Delivery to lysosomes in the human carcinoma cell line HEp-2 involves an actin filament-facilitated fusion between mature endosomes and preexisting lysosomes.

We have addressed the following question: what is the mechanism behind the delivery of internalized molecules from mature endosomes to lysosomes in HEp-2 cells, and which role does the cytoskeleton play in this process? Quantitative electron microscopy and immunogold labeling revealed that whereas the cytoskeleton was not of importance for endosome maturation, actin filaments facilitated fusion of mature endosomes with preexisting lysosomes. Delivery to lysosomal degradation was not dependent on protein synthesis as determined biochemically, but was reduced by cytochalasin D. Observations made by electron microscopy as well as by video microscopy of living cells showed that the concerted action of actin filaments and microtubules was responsible for the random distribution and movement of endocytic organelles throughout the cell.

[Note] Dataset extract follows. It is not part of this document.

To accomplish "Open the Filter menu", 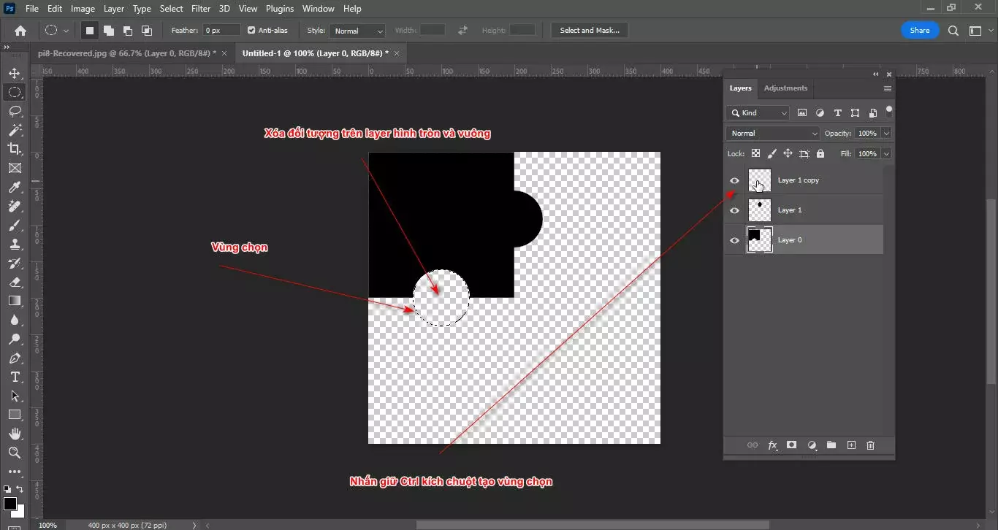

Actin microfilaments, however, seem to facilitate perinuclear clustering and frequent fusion of mature endosomes and lysosomes, while microtubules play a role in preventing formation of large lysosome aggregates by separating endosomes and lysosomes and moving them toward the cell periphery. Taken together, our data suggest that delivery of internalized molecules to lysosomal proteolysis takes place by fusion of mature endosomes with preexisting lysosomes and that actin microfilaments somehow facilitate this step.